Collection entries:
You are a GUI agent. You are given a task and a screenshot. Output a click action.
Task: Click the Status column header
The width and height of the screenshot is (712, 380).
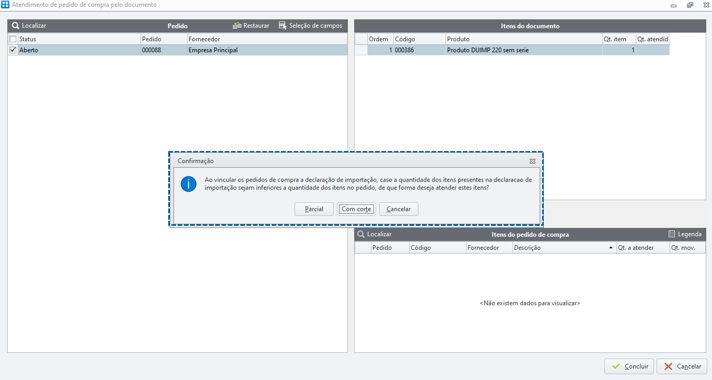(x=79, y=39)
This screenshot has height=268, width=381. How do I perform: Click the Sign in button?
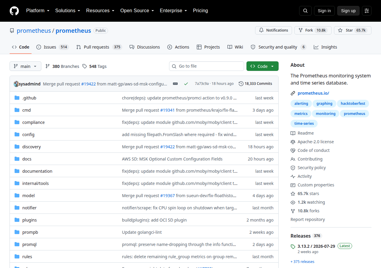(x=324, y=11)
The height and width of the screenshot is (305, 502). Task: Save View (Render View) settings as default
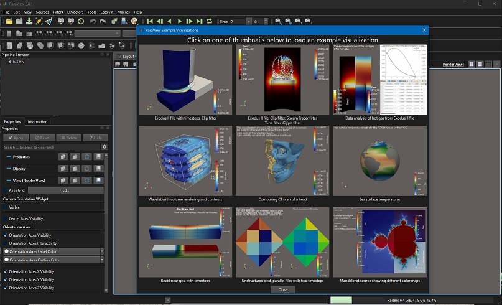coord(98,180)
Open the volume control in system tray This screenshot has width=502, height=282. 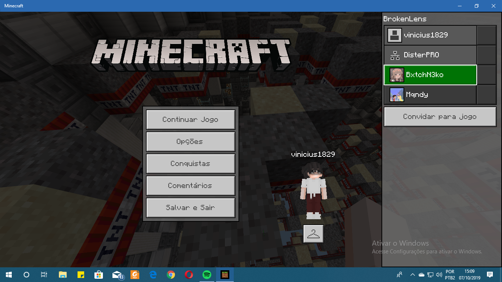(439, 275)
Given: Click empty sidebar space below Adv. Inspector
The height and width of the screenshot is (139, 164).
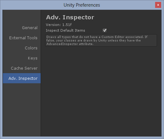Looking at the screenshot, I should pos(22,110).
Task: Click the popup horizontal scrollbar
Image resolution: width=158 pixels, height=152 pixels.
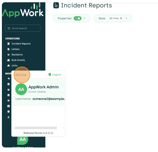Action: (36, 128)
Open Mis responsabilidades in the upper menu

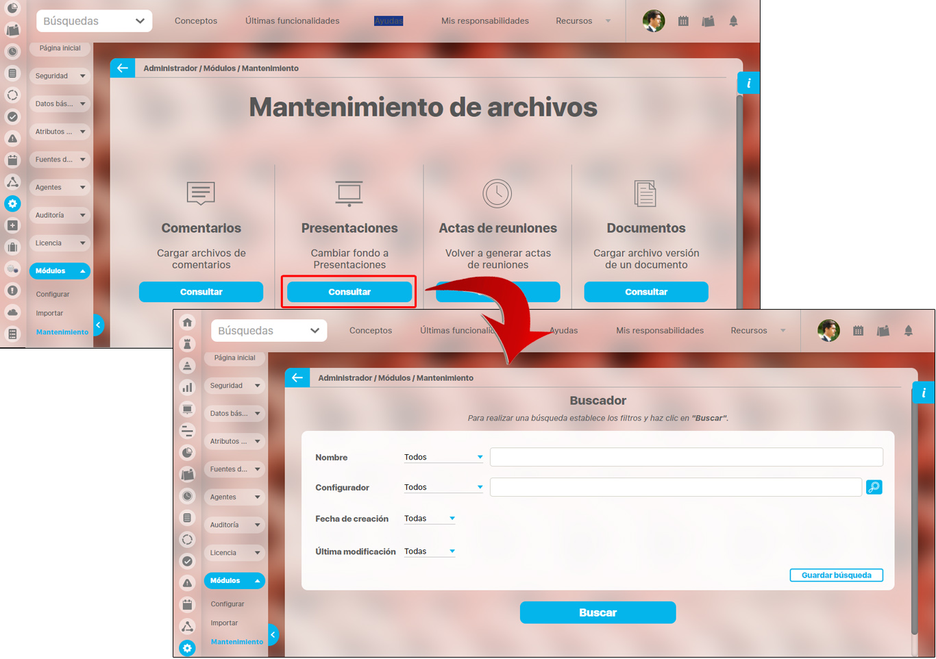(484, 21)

- [Task prompt]: Word for word, copy the lines from the one with "The height and width of the screenshot is (139, 164)." through the end of the entries above, and do not include any picture.

- [Completed exercise]:
The height and width of the screenshot is (139, 164).
Looking at the screenshot, I should pos(22,110).
Task: Click the popup horizontal scrollbar
Image resolution: width=158 pixels, height=152 pixels.
Action: (36, 128)
Open Mis responsabilidades in the upper menu

(484, 21)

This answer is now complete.